- **Your goal**: Here is a listing. Write it all out again exactly, but not its pictures.

- **Exercise inputs**:
==========
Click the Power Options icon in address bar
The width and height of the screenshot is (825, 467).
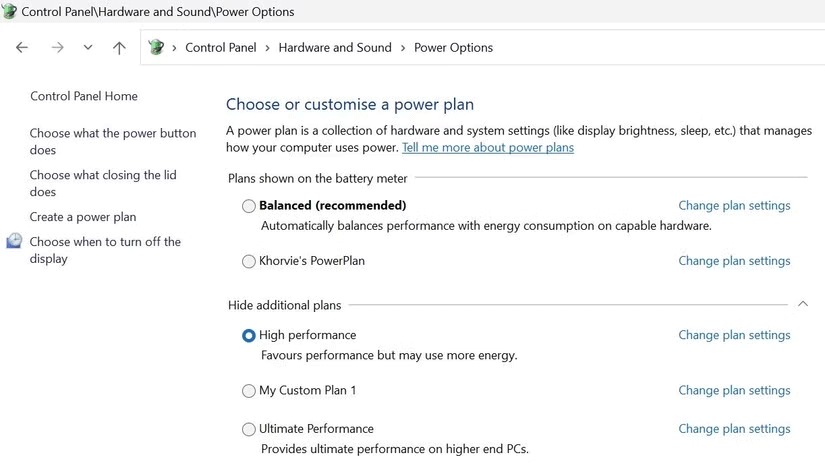156,47
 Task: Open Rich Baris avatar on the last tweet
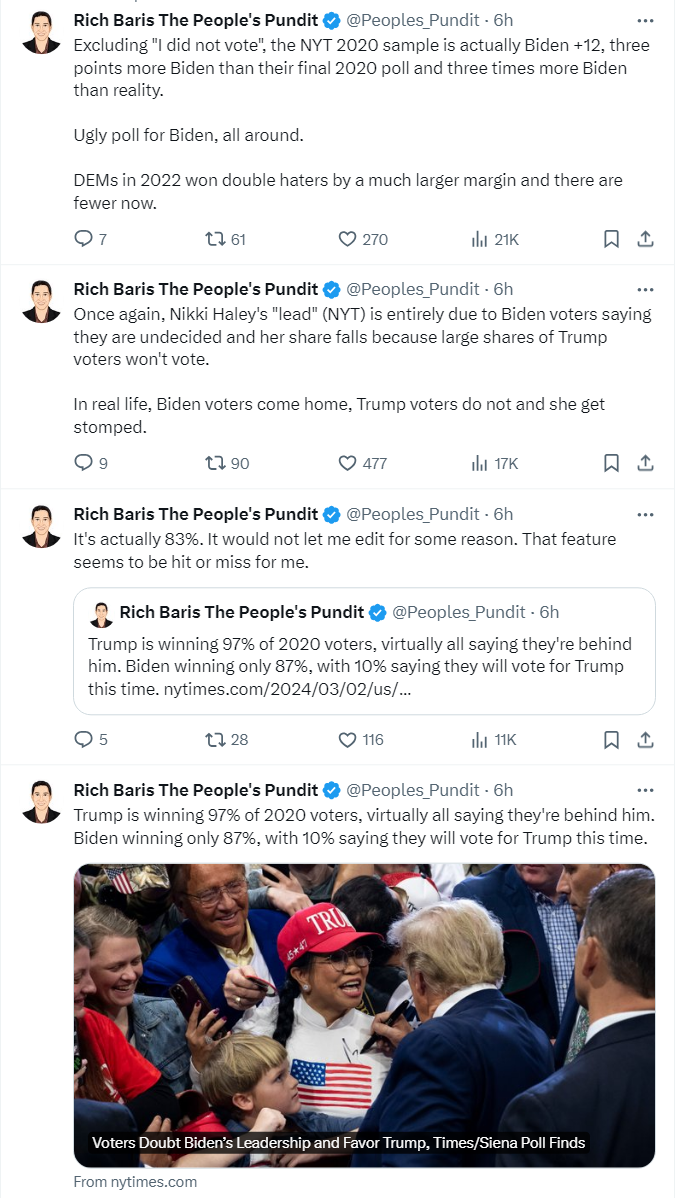pyautogui.click(x=41, y=801)
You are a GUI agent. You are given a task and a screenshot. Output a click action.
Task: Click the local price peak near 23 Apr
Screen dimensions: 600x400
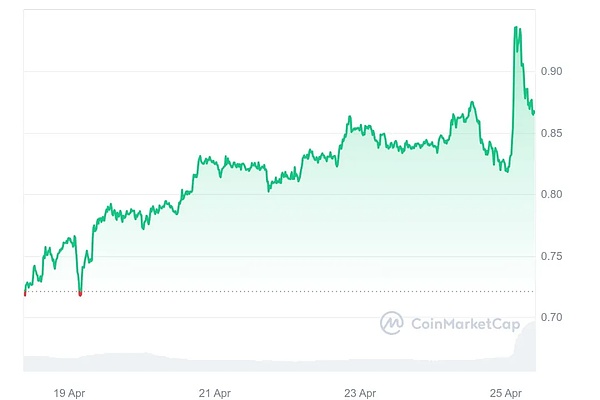pos(350,118)
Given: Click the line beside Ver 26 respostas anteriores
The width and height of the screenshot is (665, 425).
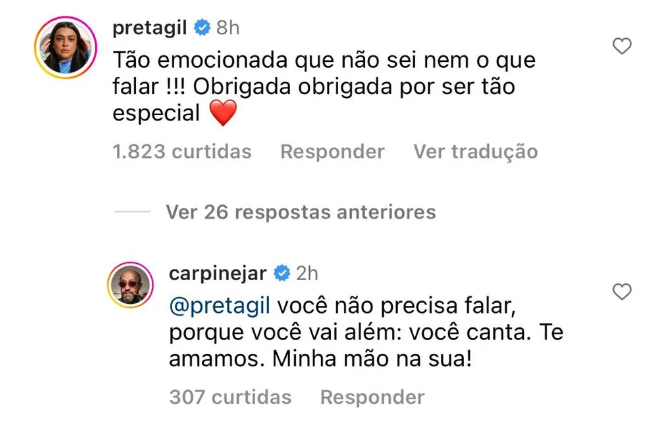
==========
- **Problem solution**:
Click the Power Options icon in address bar
The width and height of the screenshot is (825, 467).
156,47
 Task: Open Rich Baris avatar on the last tweet
pyautogui.click(x=41, y=801)
You are a GUI agent. You are given a task and a screenshot. Output a click action.
Task: Click the local price peak near 23 Apr
Screen dimensions: 600x400
pos(350,118)
Given: Click the line beside Ver 26 respostas anteriores
The width and height of the screenshot is (665, 425).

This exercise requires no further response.